== EXERCISE TASKS ==
• A. In the powdered milk text:
(i) Why do dried foods preserve well?
(ii) What should you consult to learn what texture or consistency the final product should have?
(iii) How can the safety concerns about dehydrating milk be avoided?
• B. Could you extract the part of the powdered milk text between "Consult the recipe" and "for this article!!", inclusive, copying it word for word?

== PAGE TEXT ==

Dried foods preserve really well because bacteria, fungus or mold cannot survive where there is no moisture. So, it is imperative that you ensure that all the moisture has been removed.

Consult the recipe to see what texture or consistency the final product should be. Let the pieces cool off because assessing their dryness.


All things considered, making your own powdered milk is not only saves money, but also has numerous health benefits. The safety and concerns regarding the dehydration of milk can easily be avoided if the instructions are followed to the letter.

Now you have everything you need to get started with making powdered milk, so we’re curious to know if you ever tried and of this and how it worked out for you.

10 thoughts on “How to Make Powdered Milk at Home”

  1. Thank you very much for this article!!

== MATERIAL PROVIDED ==
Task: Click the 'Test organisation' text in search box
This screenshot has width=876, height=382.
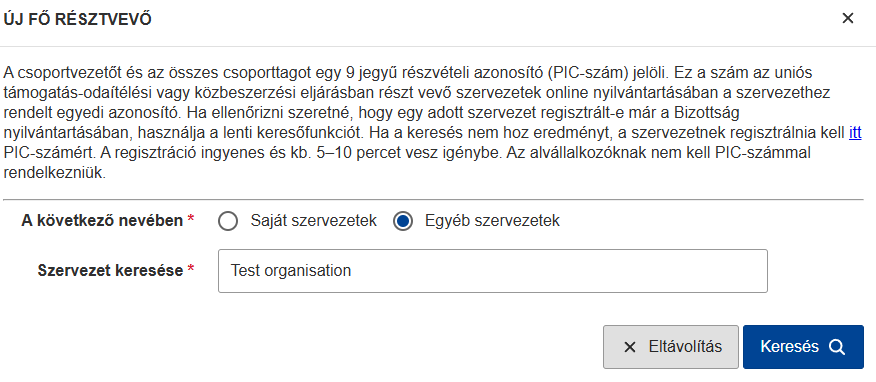Action: point(291,271)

== EXPECTED RESPONSES ==
• A.
(i) Bacteria, fungus or mold cannot survive where there is no moisture.
(ii) The recipe.
(iii) By following the instructions to the letter.

• B.
Consult the recipe to see what texture or consistency the final product should be. Let the pieces cool off because assessing their dryness.


All things considered, making your own powdered milk is not only saves money, but also has numerous health benefits. The safety and concerns regarding the dehydration of milk can easily be avoided if the instructions are followed to the letter.

Now you have everything you need to get started with making powdered milk, so we’re curious to know if you ever tried and of this and how it worked out for you.

10 thoughts on “How to Make Powdered Milk at Home”

  1. Thank you very much for this article!!